Role of Recombinant Human Erythropoietin in Neonates with Moderate to Severe Hypoxic Ischemic Encephalopathy - A Prospective Cohort Study
DOI:
https://doi.org/10.6000/1929-4247.2025.14.03.3Keywords:
Hypoxic-ischemic encephalopathy, recombinant human erythropoietin, resistive index, Neurosonogram, MRI brainAbstract
Background: Hypoxic-ischemic encephalopathy (HIE) is a significant brain injury that occurs when there is inadequate oxygen supply to the brain during the neonatal period. Newer researches have established that rhEPO, human recombinant erythropoietin possesses neurological, neuro-restorative, and anti-inflammatory properties in asphyxia newborns. These effects are invaluable in enhancing outcomes for neonates diagnosed with hypoxic-ischemic encephalopathy-HIE
Aims: To evaluate the role and effects of human recombinant erythropoietin in moderate to severe hypoxic-ischemic encephalopathy in neonates.
Objective: To assess the safety and feasibility of rhEPO in asphyxiated neonates with moderate to severe encephalopathy. To know and to correlate the effect of EPO on EEG, RI (resistive index) in Neurosonogram (NSG), MRI brain in asphyxiated neonates with moderate to severe encephalopathy.
Materials and methods: This is a Prospective Cohort Study conducted over 12-18 months with a sample size of 92, comprising 46 participants in each group. All neonates received intravenous recombinant human erythropoietin (rhEPO) after 6 hours of life. A total of 5 doses were administered.
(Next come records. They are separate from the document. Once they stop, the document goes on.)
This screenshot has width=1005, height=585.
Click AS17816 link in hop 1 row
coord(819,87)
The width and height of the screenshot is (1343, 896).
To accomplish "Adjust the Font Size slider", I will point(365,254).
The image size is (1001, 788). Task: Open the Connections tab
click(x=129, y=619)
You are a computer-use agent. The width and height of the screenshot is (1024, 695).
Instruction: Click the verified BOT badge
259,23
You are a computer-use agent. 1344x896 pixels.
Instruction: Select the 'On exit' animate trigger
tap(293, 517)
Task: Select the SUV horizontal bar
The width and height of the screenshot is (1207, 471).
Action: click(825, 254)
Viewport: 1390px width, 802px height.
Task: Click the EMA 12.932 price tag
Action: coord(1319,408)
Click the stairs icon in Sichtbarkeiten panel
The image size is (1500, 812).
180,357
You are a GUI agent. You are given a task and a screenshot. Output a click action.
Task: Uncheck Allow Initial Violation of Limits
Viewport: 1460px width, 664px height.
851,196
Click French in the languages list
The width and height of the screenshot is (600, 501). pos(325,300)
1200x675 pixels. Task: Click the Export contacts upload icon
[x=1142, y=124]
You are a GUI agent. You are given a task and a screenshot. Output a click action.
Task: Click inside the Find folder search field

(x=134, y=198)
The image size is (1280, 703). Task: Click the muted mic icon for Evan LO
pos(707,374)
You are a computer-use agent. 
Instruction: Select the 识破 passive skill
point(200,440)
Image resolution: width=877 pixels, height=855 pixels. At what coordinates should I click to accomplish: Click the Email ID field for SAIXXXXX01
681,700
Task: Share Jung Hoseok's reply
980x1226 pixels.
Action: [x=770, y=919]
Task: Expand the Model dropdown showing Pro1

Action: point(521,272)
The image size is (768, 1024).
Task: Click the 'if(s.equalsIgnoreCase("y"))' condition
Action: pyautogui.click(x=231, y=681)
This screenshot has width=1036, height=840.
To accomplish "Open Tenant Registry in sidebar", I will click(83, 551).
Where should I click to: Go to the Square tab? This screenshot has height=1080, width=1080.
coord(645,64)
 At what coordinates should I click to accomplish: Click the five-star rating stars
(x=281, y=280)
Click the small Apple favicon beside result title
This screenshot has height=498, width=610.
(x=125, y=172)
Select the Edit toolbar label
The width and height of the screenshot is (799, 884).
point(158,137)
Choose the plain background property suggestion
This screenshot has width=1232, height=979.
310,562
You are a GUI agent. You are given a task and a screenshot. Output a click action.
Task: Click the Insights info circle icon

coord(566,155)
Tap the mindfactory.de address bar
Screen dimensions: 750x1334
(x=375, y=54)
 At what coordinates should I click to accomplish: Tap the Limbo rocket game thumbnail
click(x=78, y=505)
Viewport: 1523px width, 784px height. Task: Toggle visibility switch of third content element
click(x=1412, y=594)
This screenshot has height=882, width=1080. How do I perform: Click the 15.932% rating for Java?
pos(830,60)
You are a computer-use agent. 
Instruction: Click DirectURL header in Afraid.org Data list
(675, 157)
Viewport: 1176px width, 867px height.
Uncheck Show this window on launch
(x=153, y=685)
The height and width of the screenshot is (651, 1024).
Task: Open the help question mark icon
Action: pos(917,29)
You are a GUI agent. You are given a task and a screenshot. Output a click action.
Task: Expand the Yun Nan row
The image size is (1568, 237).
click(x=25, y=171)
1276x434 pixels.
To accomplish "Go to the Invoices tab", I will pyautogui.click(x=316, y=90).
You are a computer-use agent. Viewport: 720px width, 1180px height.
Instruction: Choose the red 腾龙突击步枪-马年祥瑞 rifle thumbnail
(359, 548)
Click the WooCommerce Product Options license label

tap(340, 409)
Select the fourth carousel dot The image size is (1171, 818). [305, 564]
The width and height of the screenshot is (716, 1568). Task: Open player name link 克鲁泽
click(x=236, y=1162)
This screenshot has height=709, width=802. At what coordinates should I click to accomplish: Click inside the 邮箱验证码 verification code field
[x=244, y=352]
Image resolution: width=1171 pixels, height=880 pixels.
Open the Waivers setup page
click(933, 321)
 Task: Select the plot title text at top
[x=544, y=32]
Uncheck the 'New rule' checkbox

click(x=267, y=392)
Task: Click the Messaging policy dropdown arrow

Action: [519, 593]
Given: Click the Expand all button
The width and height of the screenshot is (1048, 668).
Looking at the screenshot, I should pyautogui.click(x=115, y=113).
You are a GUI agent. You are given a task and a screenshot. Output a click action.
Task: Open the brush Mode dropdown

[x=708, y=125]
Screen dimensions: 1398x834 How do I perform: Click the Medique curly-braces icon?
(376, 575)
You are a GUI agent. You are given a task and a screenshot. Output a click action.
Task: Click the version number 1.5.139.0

Results: In the EPO group, 47.8% (n = 22) had moderate encephalopathy, while 52.2% (n = 24) had severe encephalopathy. In our study we found that Amplitude–integrated electroencephalogram [aEEG] showed burst suppression [21.7% vs. 6.5%], low voltage [10.9% vs. 4.3%], flat trace [13.0% vs. 8.7%], and status epilepticus [6.5% vs. 2.2%] in the control group in comparison with EPO Group. A neurosonogram [NSG] was done and showed Abnormal RI [56.5% vs. 15.2%] and Normal RI [43.5% vs. 84.8%] in the control group in comparison with the EPO Group. Brain magnetic-resonance imaging [MRI] done at discharge showed severe brain injury [32.6% vs. 8.6%] and regional-specific HIE [19.5% vs. 39.1%] in the control group in comparison with the EPO Group. Mortality outcome was 10.8% in control group in comparison with EPO Group(2.17%).
Conclusion: The study concludes that administering recombinant human erythropoietin (rhEPO) to newborns with moderate to severe hypoxic-ischemic encephalopathy (HIE) is safe and practical. In comparison to the control group, rhEPO treatment significantly reduces the occurrence of an abnormal resistive index (RI). Furthermore, EPO-treated neonates showed improvements in electroencephalographic (EEG) patterns, neurosonogram (NSG) resistive index, and MRI brain findings, suggesting possible neuroprotective advantages.